The Dow Jones industrial average was up 149.67 points, or 1.19 percent, at 12,737.98. The Standard & Poor’s 500 Index was up 20.05 points, or 1.47 percent, at 1,379.93. The Nasdaq Composite Index was up 40.20 points, or 1.41 percent, at 2,893.33.
Optimism in Europe over the prospects of a deal this week to release much-needed aid for Greece also lent support.
European officials are expected to discuss a two-year funding plan for Athens at a meeting on Tuesday, which would postpone any longer-term solution until after a September 2013 German general election.
European Central Bank policymaker Joerg Asmussen said at the weekend that the ministers were likely to agree the deal and leave resolution of a longer-term debt stabilization plan for Greece, at the heart of a disagreement with the IMF, until later.
The euro rose 0.37 percent to a high of $1.2787, well above the two-month low of $1.2661 hit last week and near the top end of its recent range, suggesting the foreign exchange market expects an agreement on Greece.

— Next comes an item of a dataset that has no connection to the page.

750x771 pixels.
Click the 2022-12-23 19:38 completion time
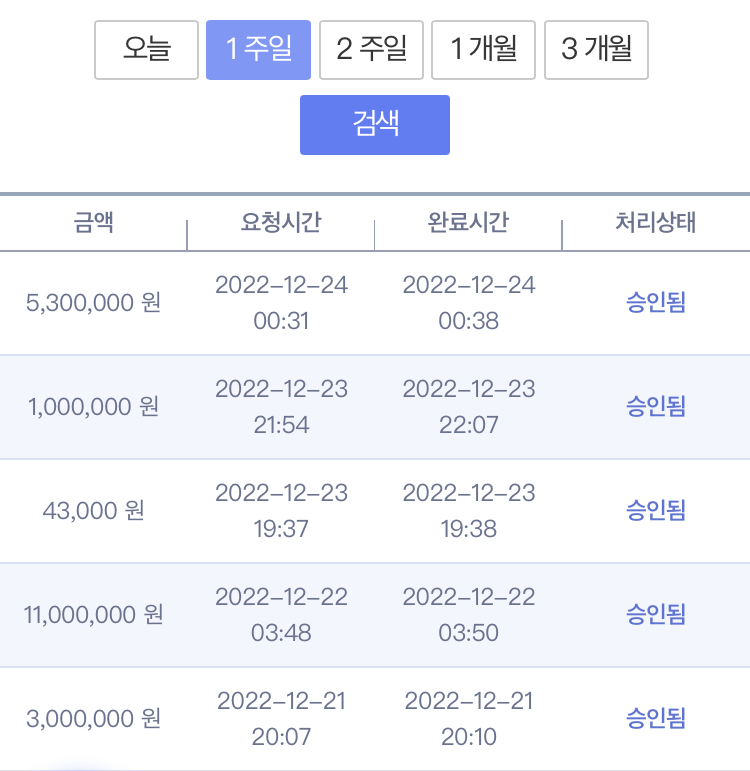click(x=469, y=510)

“This message from the ECB would tell me that, yes, what we are heading to this week is an agreement that would keep Greece out of trouble for the next year or so,” said Gilles Moec, senior European economist at Deutsche Bank.
European share markets rebounded from last week’s lows, mainly on the growing optimism over the U.S. political negotiations.
The FTSE Eurofirst 300 index of top European shares soared 1.9 percent at 1,076.03, led by sectors tied to the pace of economic growth. Banks climbed 2.9 percent, with U.S. shares of Barclays up 4.7 percent to $15.68.
In the region’s main centers, London’s FTSE 100, was up 1.8 percent, while Frankfurt’s DAX and Paris’s CAC-40 rose 2.4 percent.
Safe haven bond markets reflected the stronger risk appetite, with the 10-year U.S. Treasury down 11/32 to yield 1.6199 percent.
The 10-year German government bond fell and its yield rose to 1.362 percent from 1.326 percent on Friday. Traders said there was room for yields to rise if euro zone policymakers reached an agreement at their meeting on Tuesday.
In the currency markets, the dollar briefly extended its gains against the yen on expectations a new Japanese government will push the central bank into taking aggressive monetary stimulus measures to boost growth after next month’s elections.
The greenback was flat against the yen at 81.24. Earlier, it rose to its highest level since April 25.
The Bank of Japan began a two-day meeting on Monday but was not expected to take any new policy steps before the Dec. 16 vote.
The rising hopes of a deal on closing the U.S. budget gap, which had clouded the outlook for global growth, spread through commodity markets, lifting oil, copper and gold.
Copper rallied 1.9 percent to $7,752 a ton on the London Metal Exchange, and gold rose $16.3 to $1,729.91 an ounce.
A drop in the dollar index, which had eased from a two-month high hit on Friday, added to demand by making commodities priced in the greenback more affordable for buyers holding other currencies.
Brent crude rose to almost $110 a barrel as the escalating violence between Israel and the Palestinians fueled concern about supplies from the Middle East.
Investors fear the conflict may draw in other countries and possibly disrupt energy exports from the region, which supplies more than a third of the world’s crude.
Brent crude for January delivery was up 2.3 percent and U.S. crude futures added 2.4 percent.